States like Andhra and Telangana have included more than 80% of their population, said Gyani.
But “as the Centre only supports the cost for the population it covers, the financial burden on states is higher, which calls for higher budgetary allocations to the scheme,” he continued.
If a scheme like AB-PMJAY is to succeed across India, the overall health budget allocation needs to be increased from 1.8% to 5% of the GDP, estimated Bhanushali. “Much of this increased allocation would have to be on the AB-PMJAY.”
The National Health Policy, 2002, had set a target of 2% of GDP by 2010; the United Progressive Alliance government, in 2004, had set a goal to increase public-health spending to 2-3% of GDP over a five-year period; and the Centre’s 12th five-year plan set the target at 1.87% of GDP by March 2017, as IndiaSpend reported in July 2018. None of these goals were met, we had reported. The National Health Policy of 2017 increased this target to 2.5% by 2025.
Further, states were to spend a minimum of 8% of their total expenditure on health by 2022. In 2023-24, of 28 states, only three spent higher than this target: Delhi (12.4%), Puducherry (9%) and Meghalaya (8.3%), as IndiaSpend reported in April 2024.
“Whereas India’s current allocation to the AB-PMJAY scheme is barely 0.075% of the GDP,” according to Siddhesh Zadey, co-founder of ASAR, “Thailand, which has one of best population coverages for government-funded health insurance among middle-income countries, was spending about 3.2% of its GDP on its health insurance policy even before Covid.”
Increasing the allocation to the scheme would enable better payment to hospitals, and address urban private hospital concerns about underpricing, said Zadey.
So far, low service prices that Bhanushali called “unrealistic considering the costs of consumables, overheads and salaries” have kept large private hospitals delivering high-end care away from the scheme. A few have tied up only for select services.

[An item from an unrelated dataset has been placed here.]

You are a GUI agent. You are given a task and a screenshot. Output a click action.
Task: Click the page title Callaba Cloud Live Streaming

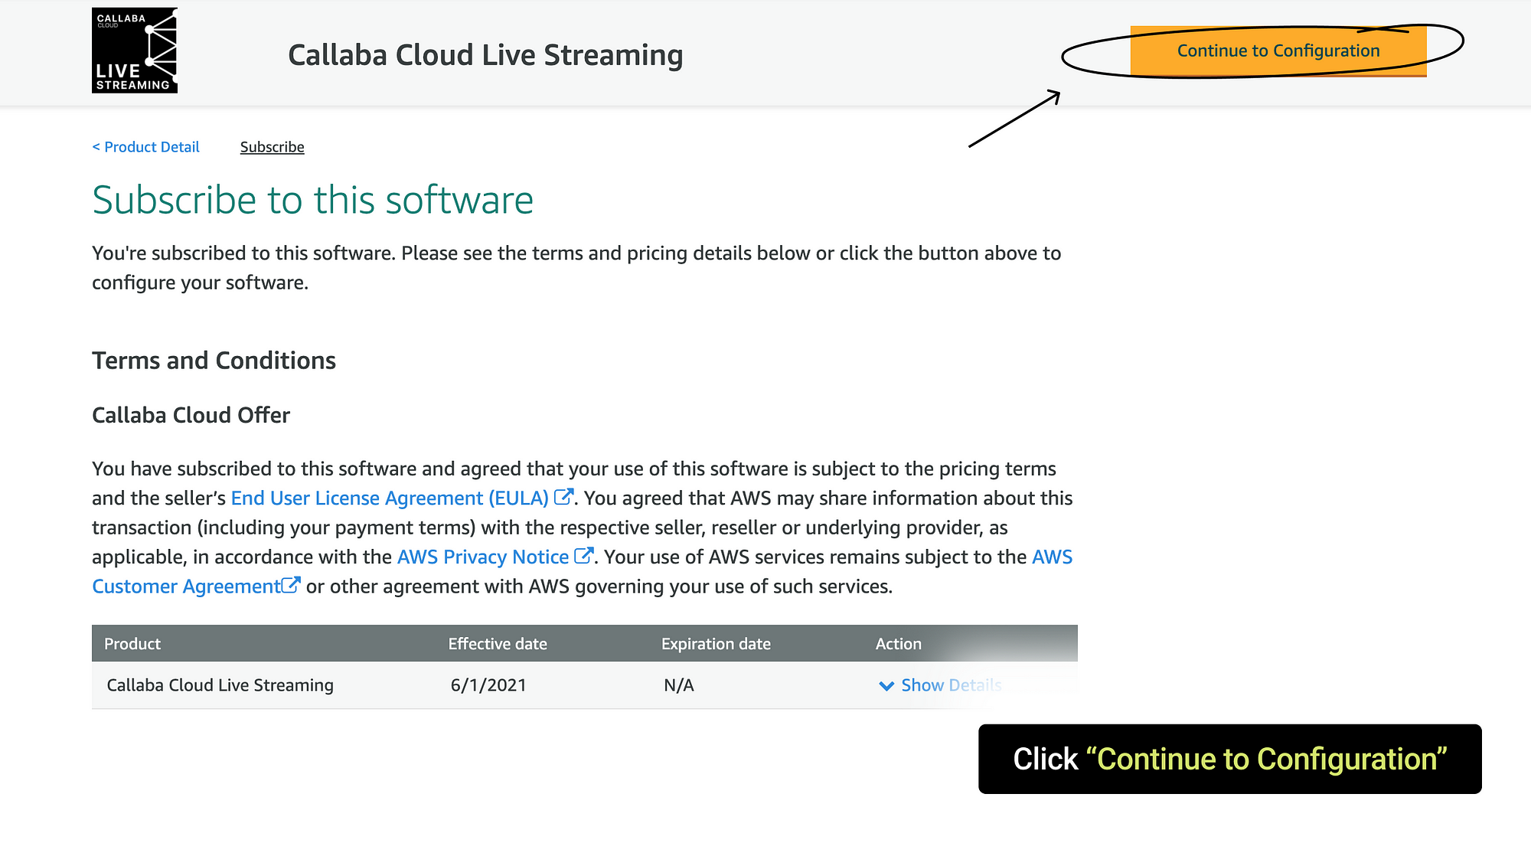point(485,55)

As an example, Jupiter Hospital has associated with AB-PMJAY only for radiation oncology and paediatric cardiology, two high-end services which Ankit Thakker, CEO & executive director, said “are hard to access,” and where he feels “Jupiter Hospital can make a definite contribution”.
Thakker said he sees the hospital’s work under PMJAY “as CSR [corporate social responsibility], not as a commercial activity”.

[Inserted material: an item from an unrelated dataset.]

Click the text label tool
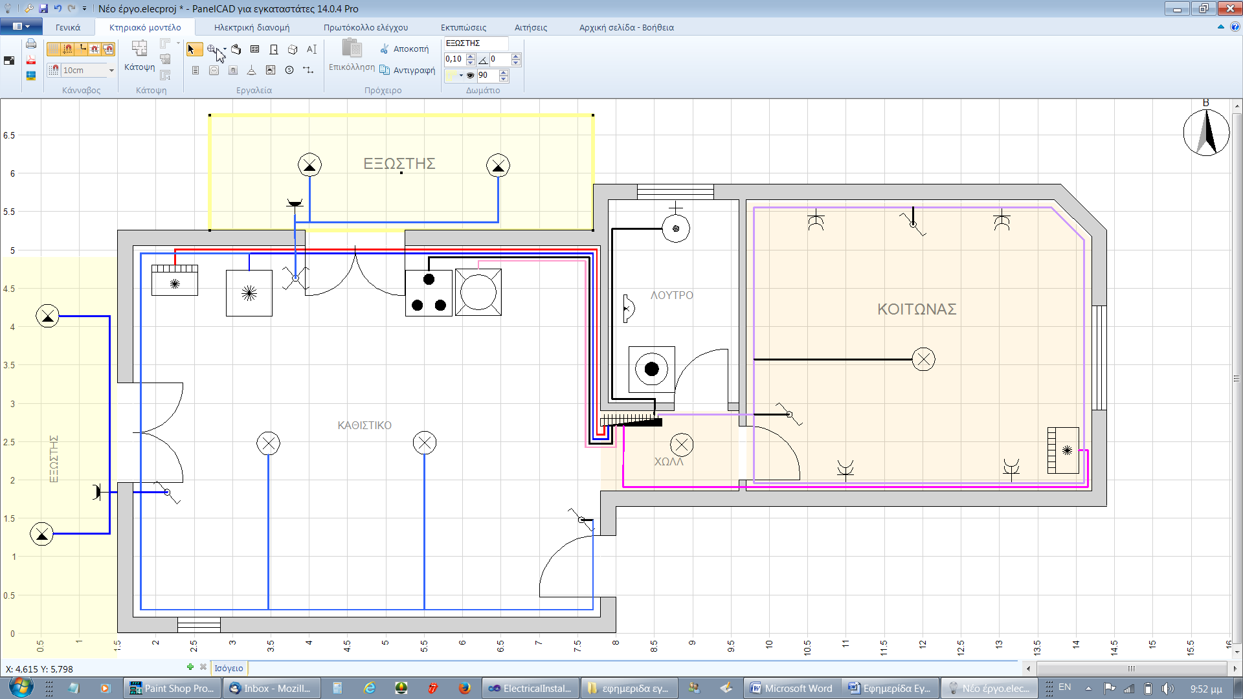 coord(311,49)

Now that the National Cancer Grid is associating with AB-PMJAY to streamline the costs of cancer care and ensure evidence-based treatment, Zadey said “possibly, a health association could work with the AB-PMJAY on the same lines for general packages”.
“Allowing co-payments--the government paying part of the cost and the beneficiary part--could also help patients navigate higher priced treatments as well as bring onboard high-end hospitals,” added Gyani.
Zadey also recommended combining all the existing government schemes covering hospitalisation, such as the Central Government Health Scheme for central government employees and their families, the AB-PMJAY and state schemes for efficiency.
“Package rates are substantially higher under CGHS than AB-PMJAY, which helps ensure better outcomes, judging from the fact that CGHS providers and patients are better covered and more satisfied than those under AB-PMJAY, an important fact considering patient care and satisfaction is the end objective,” said Zadey.
IndiaSpend reached out to the Union health ministry for comments on delays in the release of bill payments and allocations and releases to AB-PMJAY. We will update this story when we receive a response.